> _Tekst ter analyse_

"""

Wij Willem-Alexander, bij de gratie Gods, Koning der Nederlanden, Prins van Oranje-Nassau, enz. enz. enz.
Allen, die deze zullen zien of horen lezen, saluut! doen te weten:
Alzo Wij in overweging genomen hebben, dat het wenselijk is om de in het Europese deel van Nederland geldende regels inzake gelijke behandeling mede van toepassing te verklaren in het Caribisch deel van Nederland teneinde uitvoering te geven aan het discriminatieverbod van artikel 1 van de Grondwet, aldaar te voorzien in onafhankelijke bijstand bij discriminatie en de mogelijkheid tot individuele oordeelsvorming door het College voor de rechten van de mens;
Zo is het, dat Wij, de Afdeling advisering van de Raad van State gehoord, en met gemeen overleg der Staten-Generaal, hebben goedgevonden en verstaan, gelijk Wij goedvinden en verstaan bij deze:
1. Onze Minister van Binnenlandse Zaken en Koninkrijksrelaties draagt zorg voor de beschikbaarstelling, inrichting, instandhouding en het functioneren van een voorziening in Bonaire, Sint Eustatius en Saba voor onafhankelijke bijstand bij discriminatie.
2. In de voorziening worden de volgende taken uitgevoerd:
a.
1° ondersteuning aan personen bij de afwikkeling van hun klachten betreffende onderscheid als bedoeld in:
de Algemene wet gelijke behandeling;
de Wet gelijke behandeling van mannen en vrouwen;
de Wet gelijke behandeling op grond van handicap of chronische ziekte;
de Wet gelijke behandeling op grond van leeftijd bij de arbeid;
artikel III van de Wet van 7 november 2002 tot uitvoering van de richtlijn 1999/70/EG van de Raad van de Europese Unie van 28 juni 1999 betreffende de door het EVV, de UNICE en het CEEP gesloten raamovereenkomst inzake arbeidsovereenkomsten voor bepaalde tijd (Stb. 2002, 560);
artikel V van de Wet van 3 juli 1996 houdende wijziging van het Burgerlijk Wetboek en de Ambtenarenwet in verband met het verbod tot maken van onderscheid tussen werknemers naar arbeidsduur (Stb. 1996, 391).
2° ondersteuning aan personen bij de afwikkeling van hun klachten betreffende:
schending van artikel 1614aa van Boek 7a van het Burgerlijk Wetboek BES;
discriminatie als bedoeld in artikel 95c van het Wetboek van Strafrecht BES.
b. registratie van klachten inzake discriminatie als bedoeld in onderdeel a en jaarlijkse verslaglegging ter zake;
c. advisering over mogelijk te ondernemen stappen;
d. doorgeleiding naar andere hulpverlenende instanties;
e. bemiddeling; en
f. informatieverschaffing en voorlichting.

"""

> _Opdracht A_
Noem de eilanden waar de voorziening voor onafhankelijke bijstand bij discriminatie volgens de wettekst moet komen.
> _Opdracht B_
Herhaal woordelijk alles in de wettekst van "b. registratie van" tot en met "informatieverschaffing en voorlichting.".
> _Opdracht C_
Vat de wettekst samen in twee zinnen.
De regels die hierna volgen, zijn apart materiaal en horen niet bij de wettekst.

> _Opgeslagen gegevens_
"""

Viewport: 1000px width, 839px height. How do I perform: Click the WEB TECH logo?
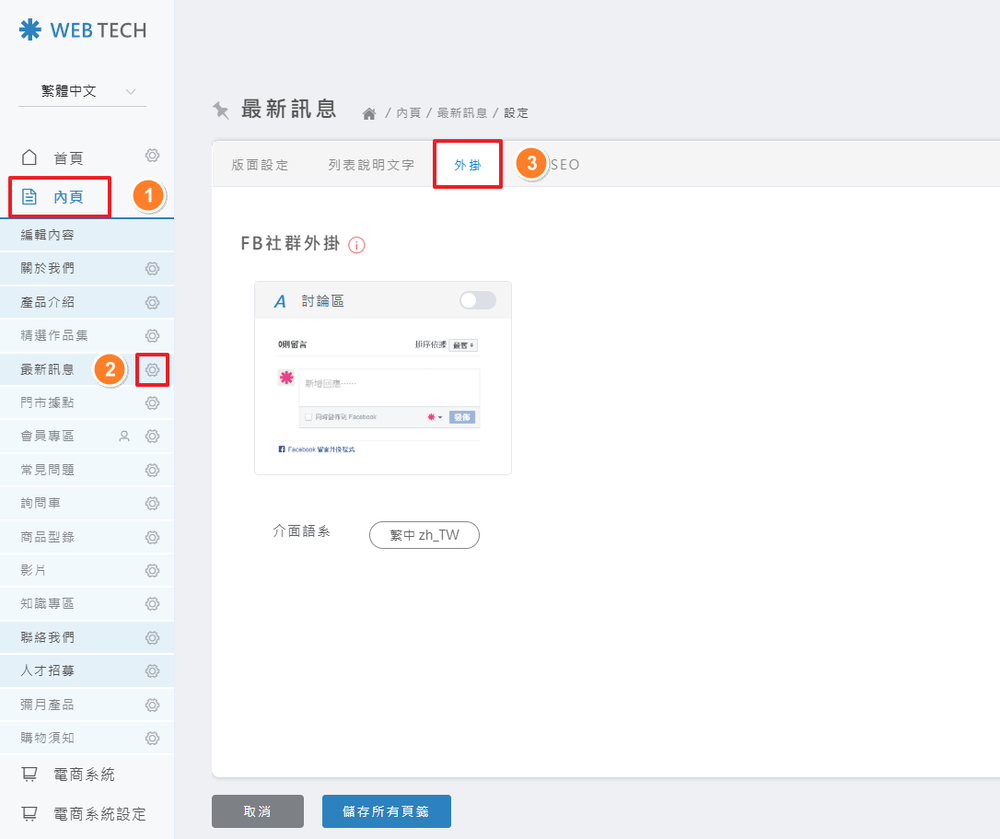pos(83,30)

"""

> _Antwoord A_
Bonaire, Sint Eustatius en Saba.

> _Antwoord B_
b. registratie van klachten inzake discriminatie als bedoeld in onderdeel a en jaarlijkse verslaglegging ter zake;
c. advisering over mogelijk te ondernemen stappen;
d. doorgeleiding naar andere hulpverlenende instanties;
e. bemiddeling; en
f. informatieverschaffing en voorlichting.

> _Antwoord C_
De Minister van Binnenlandse Zaken en Koninkrijksrelaties moet zorgen voor een voorziening in Bonaire, Sint Eustatius en Saba voor onafhankelijke bijstand bij discriminatie. Die voorziening ondersteunt personen bij hun klachten over onderscheid en discriminatie, registreert zulke klachten en brengt er jaarlijks verslag over uit, adviseert over mogelijke stappen, verwijst door naar andere hulpverlenende instanties, bemiddelt en verschaft informatie en voorlichting.